I get the feeling from this notice and indeed the other FSA statements this week, that it is on a quest for the perfect adviser and the perfect advice. It may be searching for the perfect transition. But even if it is possible, which I doubt, fining isn’t going to get anyone there any faster.














@Phil. The figs to which I referred only included funds which had survived 20 years – so survivorship bias does exist here. My point was simply that whilst I accept that passive will usually beat active it is less likely to do so once the costs of advice and platform have been added.
I would have no problem with the idea that investors should only buy passive but am somewhat cynical about the way that some advocates of passives add a great deal of cost actively managing passives.
Of course, John Blackmores arguments only cover some of the picture. What his figures show is that 50% of active funds will have done, and will do worse that the index. All index funds WILL match the index. So given the high rates of turnover within the fund industry, and the inherent ‘gain’ made by survivorship bias which pushes ‘Active’ avarage figures up, how do you tell 20 years in advance the very small number of funds which will outperform the index?
Why bother? Just buy the index and do the Financial Planning.
There are a couple of other issues here:
Firstly, if we do assume that Adviser fees do actually rise to match the cut in costs, then that represents a transfer of power and wealth to those who add value to clients and who take all the liability. That is not just ‘Cost neutral’, but a change that really makes a difference to clients in the long term.
Secondly, it changes the relationship from ‘Distributor’ to ‘Adviser’ more explicilty than most other changes. It’s not the only way to do this, but it helps!
All this active vs. passive stuff reminds me of the glory days of investment trusts when there was loads of assertions about closed ended funds being better than open ended. In the end the answer was “It depends”..

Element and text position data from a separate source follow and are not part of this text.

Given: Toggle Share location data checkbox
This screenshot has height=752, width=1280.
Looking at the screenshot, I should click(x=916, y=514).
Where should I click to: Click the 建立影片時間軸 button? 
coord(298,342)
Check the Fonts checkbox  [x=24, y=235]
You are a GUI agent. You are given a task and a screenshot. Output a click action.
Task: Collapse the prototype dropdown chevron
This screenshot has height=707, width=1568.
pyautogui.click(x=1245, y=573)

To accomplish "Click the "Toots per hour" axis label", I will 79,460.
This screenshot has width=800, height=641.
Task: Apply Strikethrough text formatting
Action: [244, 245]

Whilst I do see that David has some interesting points to make on charges it would be silly to base any investment decision on them alone. Also I have yet to meet anyone who selects an active fund manager on the basis that they are going to underperform! The question then is why select active over passive or vice versa? Firstly asset allocate to appropriate markets, sectors and asset classes. Then decide if you think it is possible, within the clients risk budget, to find a manager who can beat the passive option. If yes then use the active manager, if not find the most cost efficient way of getting passive exposure to that market.
As the meerkats keep telling us simples..
Interesting but largely irrelevant spin in my view. The reader is presumably supposed to look at these drag figs and conclude that passive is better ?
The figs I have show that over the last 20 years the dimensional uk value index grew by 8.96% pa, the FTSE all-share by 8.06% pa, the Dimensional uk small cap by 7.78% pa and the Morningstar fund average by 7.67% pa
So there you have it – passive beats active. BUT what happened to the nasty trading costs ?
Also if we take the average of the 3 passives ( It would hardly be fair to just pick the best figure) we get passive growing at 8.27% pa . Add to this the cost of advice and the cost of a platform and now active is cheaper.
The only conclusion that I can reach is that those who “advise” on passive will spin one way and those who “sell” active will spin another. In reality neither way is inherently better and it would be foolish to predict in advance which approach might give the best performance over the next 20 years.